The Metropolitan police have apologised to Bianca Williams, the British athlete who was stopped and handcuffed by police alongside her partner and baby son, the forces chief has told MPs.

Bianca Williams and her partner, Ricardo dos Santos, who are both trained by the former Olympic champion Linford Christie, were stopped while driving back to their home in Maida Vale, west London, on Saturday.

Officers handling of the incident came under scrutiny after Christie accused the Met of institutional racism and posted footage of the couple being forced out of the car. In the video, Bianca Williams, who is obviously distressed, says repeatedly: “My son is in the car.”

The Met have voluntarily referred the incident to the policing watchdog, the Independent Office for Police Conduct.

Cressida Dick, the commissioner of the Met, the largest police force in UK, told the home affairs select committee that a senior officer representing the force had apologised to Bianca Williams for the distress the incident had caused her and said the force was reviewing its handcuffing practices.

She said: “Every time we see a video that is of concern to members of the public we review them we see if there are any lessons learned.”

She added: “My senior officer has said Im sorry to Miss Williams for the distress it has clearly caused her. If there are lessons to be learned from this we will learn them. Im looking at handcuffing as a specific issue.”

Dick said her teams had reviewed all material in relation to the incident and concluded there had been no misconduct but voluntarily referred the matter to the IOPC because of the level of public concern.

“All of us watching could empathise with somebody who is stopped in a vehicle who has a young child in the back who does not know exactly what is going on and who is subsequently found together with her partner not to be carrying illicit goods.”

Dick was told that handcuffing by the Met had increased fivefold in three years and about 35% of those handcuffed are black Londoners.

She said: “The IOPC will look at everything that has gone on and they will form a view. I dont want and I dont believe I do run a police service in which handcuffing is routine. It must always be justified and the justification has to be in the law and written down.

“I actually, having seen a number of issues raised, have said to one of my senior officers: Can you please review our handcuffing practices to make sure it hasnt become a default in certain situations because it shouldnt do.”

Dick told the committee that black people were not just disproportionately affected by stop and search powers but were more likely to be victims and perpetrators of violent crime in London.

She said 72% of homicide victims under 25 were black, and that black people were four times more likely to be a victim of homicide and eight times more likely to be a perpetrator.

Defending the use of stop and search powers by her officers, which are disproportionately used against black men, the commissioner said some of those searched and not found to have any illicit items are “very violent repeat offenders who happen not to have it there and then”.

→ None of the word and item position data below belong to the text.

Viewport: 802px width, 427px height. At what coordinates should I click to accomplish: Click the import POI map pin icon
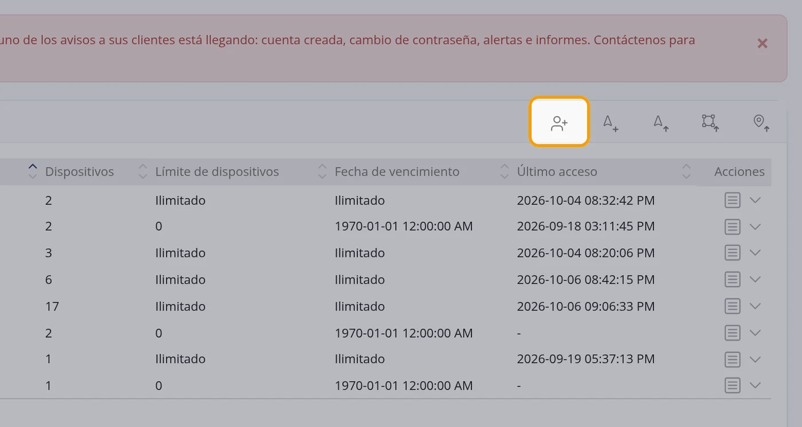761,123
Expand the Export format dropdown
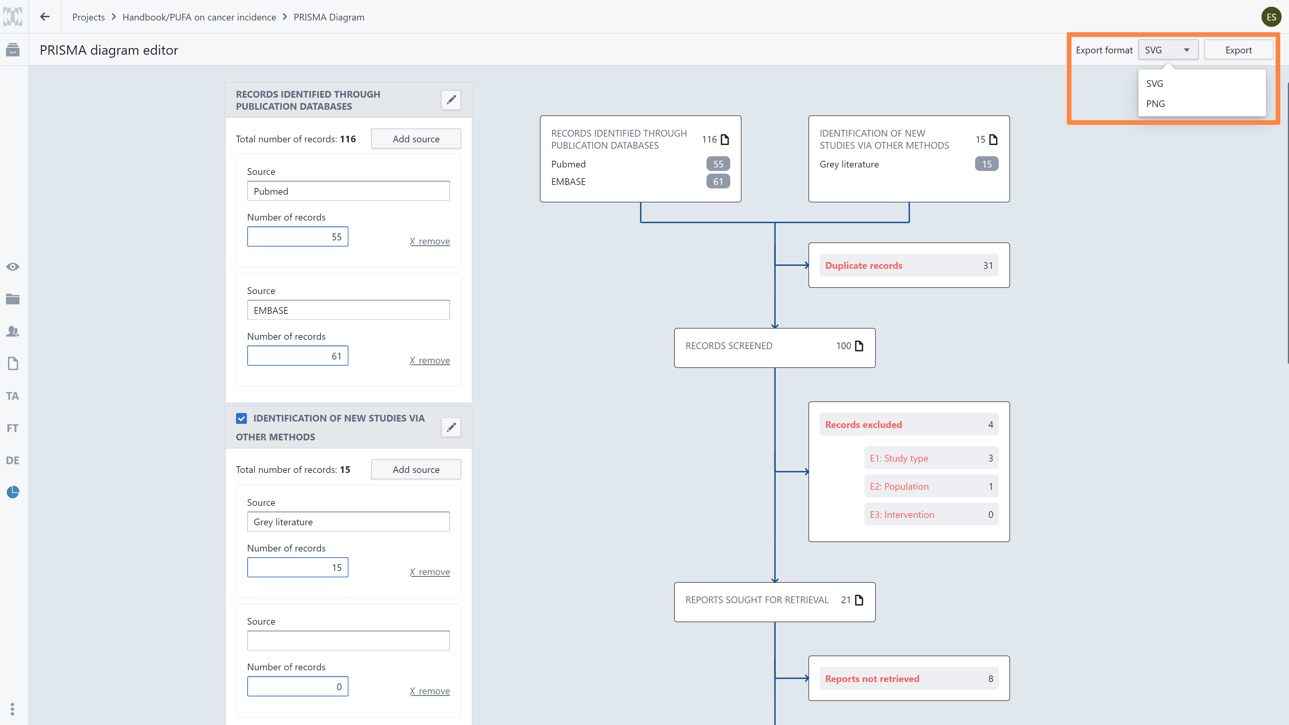This screenshot has height=725, width=1289. 1168,50
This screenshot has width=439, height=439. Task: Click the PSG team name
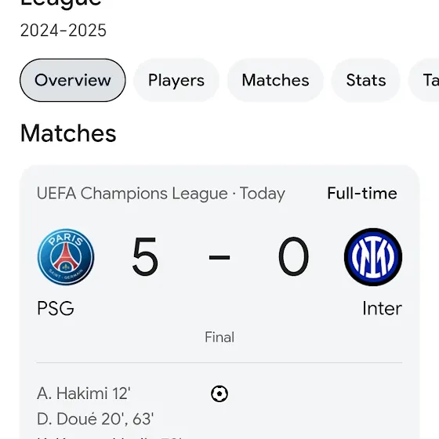pyautogui.click(x=56, y=308)
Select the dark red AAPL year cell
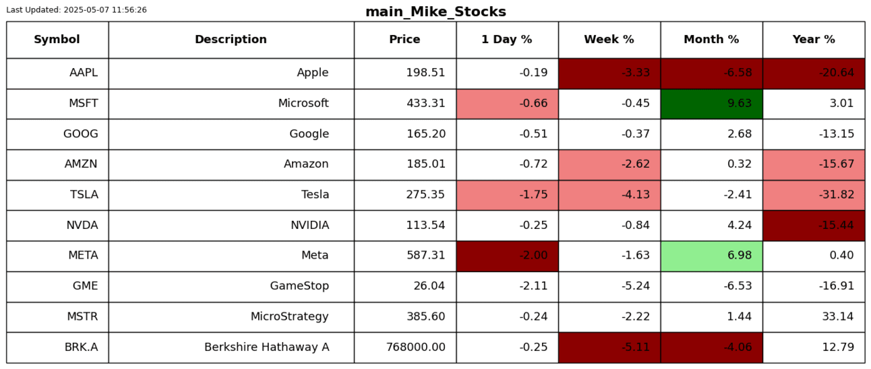This screenshot has height=369, width=871. pos(814,73)
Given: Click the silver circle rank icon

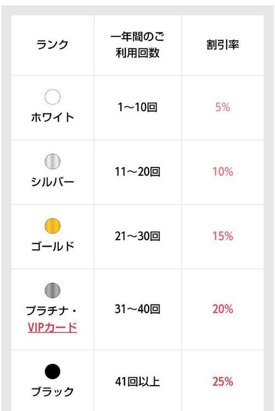Looking at the screenshot, I should [52, 161].
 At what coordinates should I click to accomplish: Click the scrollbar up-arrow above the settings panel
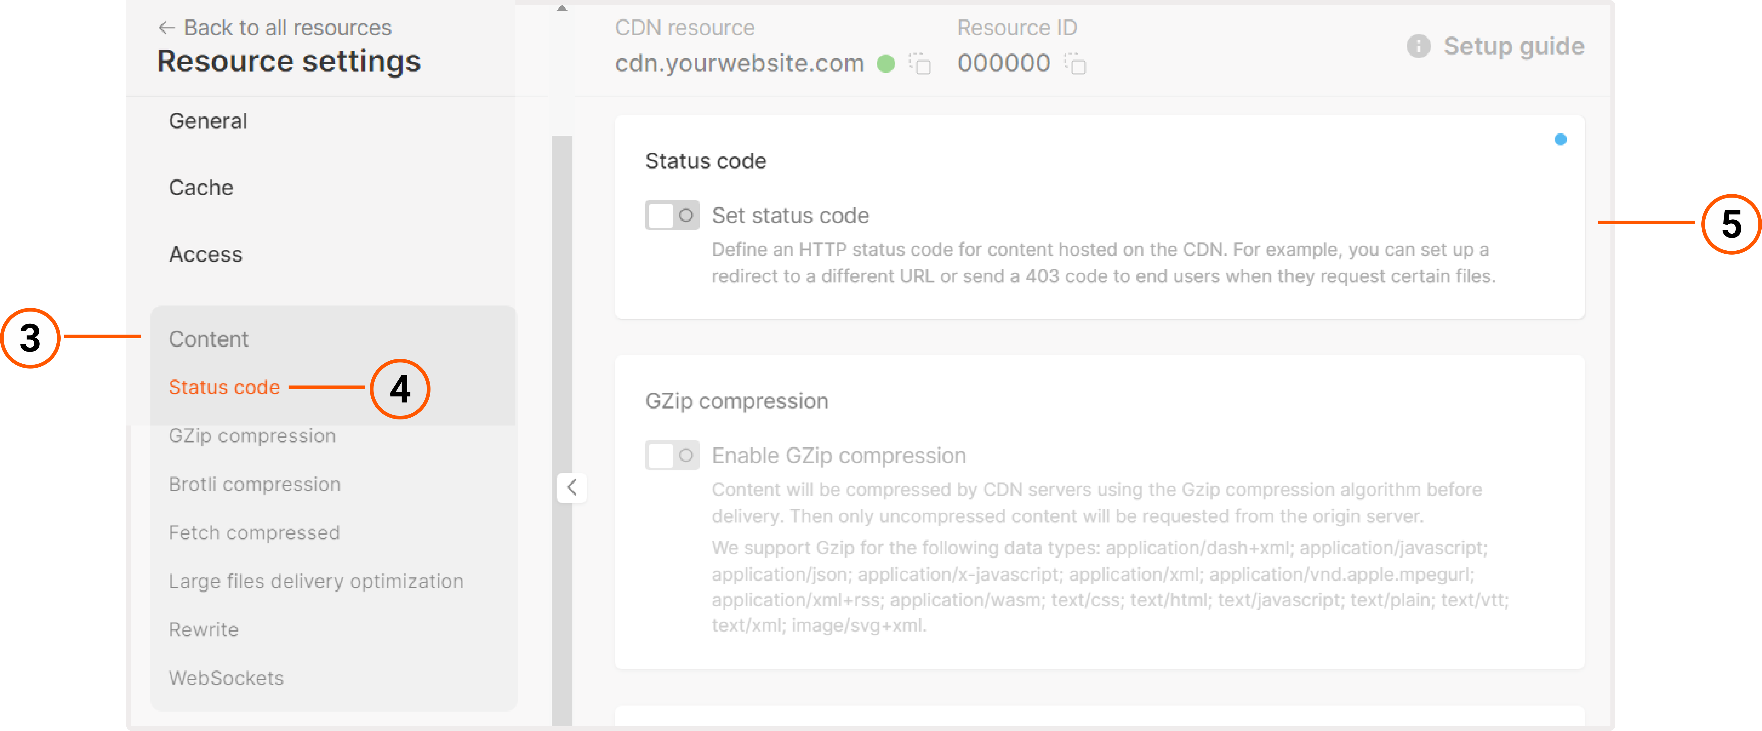[562, 8]
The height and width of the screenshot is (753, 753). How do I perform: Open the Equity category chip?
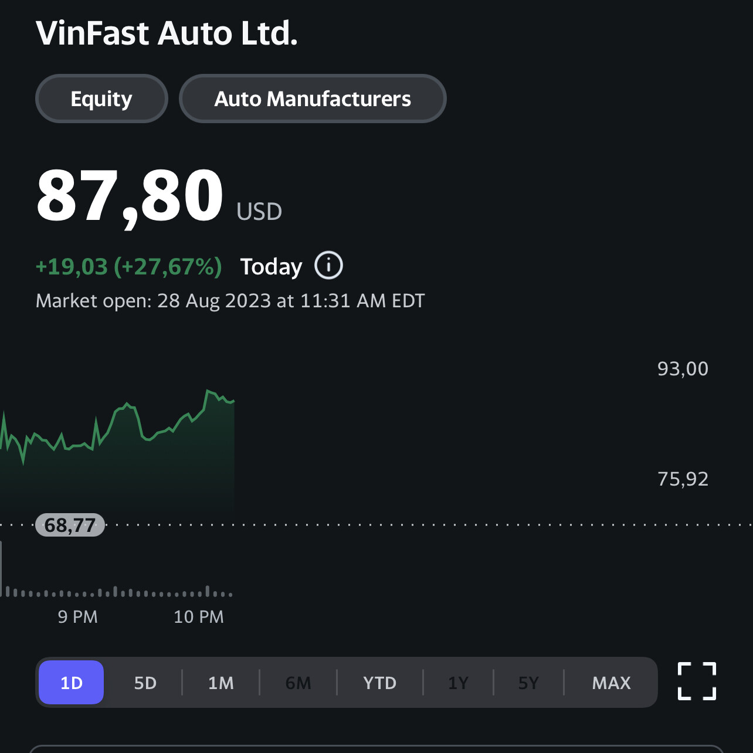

“Some of them have stashed it, given it to the other boy or whatever. Thats a proportion of those people. Because what I can tell you is were focused in the right areas and focusing hugely on people that we know to be involved in violent crime.”

Dick was told that in May alone, while lockdown measures were in place, 10,000 black men aged 15 to 24 were stopped and searched in May, of whom 8,000 did not require any further action. Asked if the figures alarmed her, she replied: “Im not alarmed, Im alert.”

The commissioner defended the forces policing of Black Lives Matter protests in the face of accusations that officers were less severe in their handling of far-right counter-protests. She said: “Its an outrageous comment, absolutely without evidence.”

Dick told the MPs that the officers were met with great aggression from the far-right protesters, adding: “You would have seen very firm policing and it went on being very firm throughout the day.

“I didnt see a single officer on those long hot days overreact, go over the top, despite huge provocation, despite coming under physical attack. What I saw was firm, fair policing. I have to say my strong belief is that it was extremely firm.”

But she said there had been “a great deal of violence” shown to police by elements of both sides.